(Data excerpts)
▼

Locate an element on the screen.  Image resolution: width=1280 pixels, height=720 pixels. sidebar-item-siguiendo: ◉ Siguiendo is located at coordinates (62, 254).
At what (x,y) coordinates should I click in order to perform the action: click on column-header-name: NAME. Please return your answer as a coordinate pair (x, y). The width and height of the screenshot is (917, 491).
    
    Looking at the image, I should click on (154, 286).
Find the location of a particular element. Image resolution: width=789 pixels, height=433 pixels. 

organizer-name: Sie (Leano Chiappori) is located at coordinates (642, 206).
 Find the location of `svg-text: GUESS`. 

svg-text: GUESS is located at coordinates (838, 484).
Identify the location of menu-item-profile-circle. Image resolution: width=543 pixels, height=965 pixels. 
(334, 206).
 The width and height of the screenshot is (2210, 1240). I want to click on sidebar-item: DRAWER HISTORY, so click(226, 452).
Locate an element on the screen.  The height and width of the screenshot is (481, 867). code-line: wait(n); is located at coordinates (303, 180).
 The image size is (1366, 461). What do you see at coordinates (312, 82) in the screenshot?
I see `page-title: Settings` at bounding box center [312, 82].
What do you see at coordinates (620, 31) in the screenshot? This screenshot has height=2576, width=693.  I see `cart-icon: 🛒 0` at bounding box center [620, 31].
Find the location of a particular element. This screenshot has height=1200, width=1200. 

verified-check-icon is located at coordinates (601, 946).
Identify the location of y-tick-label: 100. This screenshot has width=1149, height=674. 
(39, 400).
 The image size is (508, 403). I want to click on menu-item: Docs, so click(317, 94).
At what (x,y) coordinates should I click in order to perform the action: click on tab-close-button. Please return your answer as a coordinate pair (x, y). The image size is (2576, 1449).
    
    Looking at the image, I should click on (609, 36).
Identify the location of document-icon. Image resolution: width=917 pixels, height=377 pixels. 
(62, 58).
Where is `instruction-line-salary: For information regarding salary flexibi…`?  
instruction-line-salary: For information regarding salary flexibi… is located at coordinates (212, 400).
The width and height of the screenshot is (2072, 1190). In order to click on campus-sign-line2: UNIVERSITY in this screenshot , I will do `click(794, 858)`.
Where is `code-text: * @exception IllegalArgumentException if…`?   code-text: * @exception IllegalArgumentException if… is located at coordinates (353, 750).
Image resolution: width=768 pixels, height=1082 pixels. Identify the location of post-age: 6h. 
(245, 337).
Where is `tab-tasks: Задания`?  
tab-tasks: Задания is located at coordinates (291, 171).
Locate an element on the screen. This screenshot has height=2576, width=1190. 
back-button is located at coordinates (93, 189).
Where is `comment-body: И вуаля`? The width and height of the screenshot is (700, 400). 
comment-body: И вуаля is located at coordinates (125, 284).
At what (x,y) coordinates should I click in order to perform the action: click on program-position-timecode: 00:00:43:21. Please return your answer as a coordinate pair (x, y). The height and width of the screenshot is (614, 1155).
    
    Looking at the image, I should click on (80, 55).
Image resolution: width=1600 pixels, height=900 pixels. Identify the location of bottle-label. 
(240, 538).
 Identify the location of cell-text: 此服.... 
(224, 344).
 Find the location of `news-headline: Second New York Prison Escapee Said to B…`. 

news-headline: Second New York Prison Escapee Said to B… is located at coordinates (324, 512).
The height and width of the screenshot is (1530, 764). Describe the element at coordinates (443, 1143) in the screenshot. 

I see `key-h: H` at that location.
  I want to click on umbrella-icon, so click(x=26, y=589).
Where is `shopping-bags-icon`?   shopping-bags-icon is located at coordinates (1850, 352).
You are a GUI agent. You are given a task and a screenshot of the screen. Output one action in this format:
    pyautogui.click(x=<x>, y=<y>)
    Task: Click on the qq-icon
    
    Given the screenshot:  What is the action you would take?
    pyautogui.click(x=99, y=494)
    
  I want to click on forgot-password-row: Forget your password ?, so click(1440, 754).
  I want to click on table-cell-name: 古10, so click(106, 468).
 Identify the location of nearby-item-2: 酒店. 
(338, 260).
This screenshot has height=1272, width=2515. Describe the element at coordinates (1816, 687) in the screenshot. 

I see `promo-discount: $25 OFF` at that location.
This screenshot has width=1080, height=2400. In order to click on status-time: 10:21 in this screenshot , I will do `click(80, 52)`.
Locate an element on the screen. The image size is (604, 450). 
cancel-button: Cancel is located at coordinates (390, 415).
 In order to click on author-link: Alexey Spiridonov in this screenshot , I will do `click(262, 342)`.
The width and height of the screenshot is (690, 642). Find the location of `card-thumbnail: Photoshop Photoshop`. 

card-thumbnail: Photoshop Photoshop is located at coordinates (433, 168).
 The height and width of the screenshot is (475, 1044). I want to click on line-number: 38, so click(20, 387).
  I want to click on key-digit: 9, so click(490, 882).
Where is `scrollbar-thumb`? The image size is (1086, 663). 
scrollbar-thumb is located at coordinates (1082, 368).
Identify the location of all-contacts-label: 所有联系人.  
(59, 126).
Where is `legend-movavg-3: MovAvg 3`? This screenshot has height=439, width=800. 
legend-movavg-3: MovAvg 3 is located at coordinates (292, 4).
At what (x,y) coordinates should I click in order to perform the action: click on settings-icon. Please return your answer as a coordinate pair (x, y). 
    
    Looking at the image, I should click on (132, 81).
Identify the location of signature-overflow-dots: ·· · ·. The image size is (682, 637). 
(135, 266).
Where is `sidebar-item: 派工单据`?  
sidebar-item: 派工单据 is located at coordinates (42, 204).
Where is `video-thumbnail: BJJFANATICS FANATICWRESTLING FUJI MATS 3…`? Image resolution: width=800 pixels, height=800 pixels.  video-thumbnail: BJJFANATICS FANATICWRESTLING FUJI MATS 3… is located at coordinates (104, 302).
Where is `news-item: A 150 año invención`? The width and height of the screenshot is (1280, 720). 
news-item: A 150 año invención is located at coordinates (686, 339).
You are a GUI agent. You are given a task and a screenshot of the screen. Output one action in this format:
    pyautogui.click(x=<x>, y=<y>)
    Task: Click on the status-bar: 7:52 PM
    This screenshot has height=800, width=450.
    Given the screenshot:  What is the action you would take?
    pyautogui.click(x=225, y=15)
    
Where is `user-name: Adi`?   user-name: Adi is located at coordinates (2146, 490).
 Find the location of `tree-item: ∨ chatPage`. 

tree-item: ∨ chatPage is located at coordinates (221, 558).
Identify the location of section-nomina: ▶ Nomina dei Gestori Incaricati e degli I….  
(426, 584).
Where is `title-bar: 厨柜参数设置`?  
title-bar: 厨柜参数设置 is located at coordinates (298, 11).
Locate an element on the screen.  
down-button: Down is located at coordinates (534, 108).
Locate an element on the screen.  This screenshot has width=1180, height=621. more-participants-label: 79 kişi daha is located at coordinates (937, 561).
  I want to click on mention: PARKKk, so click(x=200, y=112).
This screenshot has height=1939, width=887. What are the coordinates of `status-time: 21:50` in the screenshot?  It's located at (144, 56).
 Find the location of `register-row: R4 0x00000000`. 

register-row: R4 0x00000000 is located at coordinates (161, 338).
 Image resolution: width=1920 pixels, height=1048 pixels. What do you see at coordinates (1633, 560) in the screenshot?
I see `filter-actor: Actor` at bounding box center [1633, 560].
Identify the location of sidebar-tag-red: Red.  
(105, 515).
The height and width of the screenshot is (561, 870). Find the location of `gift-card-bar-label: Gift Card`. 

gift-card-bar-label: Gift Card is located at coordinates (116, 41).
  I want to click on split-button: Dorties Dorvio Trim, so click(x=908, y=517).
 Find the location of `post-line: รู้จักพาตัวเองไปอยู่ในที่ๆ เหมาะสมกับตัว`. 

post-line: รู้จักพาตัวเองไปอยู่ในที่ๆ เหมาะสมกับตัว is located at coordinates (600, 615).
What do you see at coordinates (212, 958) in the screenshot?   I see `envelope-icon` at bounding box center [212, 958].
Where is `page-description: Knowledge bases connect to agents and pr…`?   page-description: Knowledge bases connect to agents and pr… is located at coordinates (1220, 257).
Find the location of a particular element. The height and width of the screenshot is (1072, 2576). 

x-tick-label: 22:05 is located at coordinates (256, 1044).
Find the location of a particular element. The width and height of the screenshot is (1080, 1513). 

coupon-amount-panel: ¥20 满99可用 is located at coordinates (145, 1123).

▲

* [EXERCISE]:
Update everything from the line containing "I want to click on mention: PARKKk, so" down to the line containing "This screenshot has height=1939, width=887." by changing "status-time" to "clock-label", and leave everything else unchanged. Return only those lines.

* [ANSWER BELOW]:
  I want to click on mention: PARKKk, so click(x=200, y=112).
This screenshot has height=1939, width=887. What are the coordinates of `clock-label: 21:50` in the screenshot?  It's located at (144, 56).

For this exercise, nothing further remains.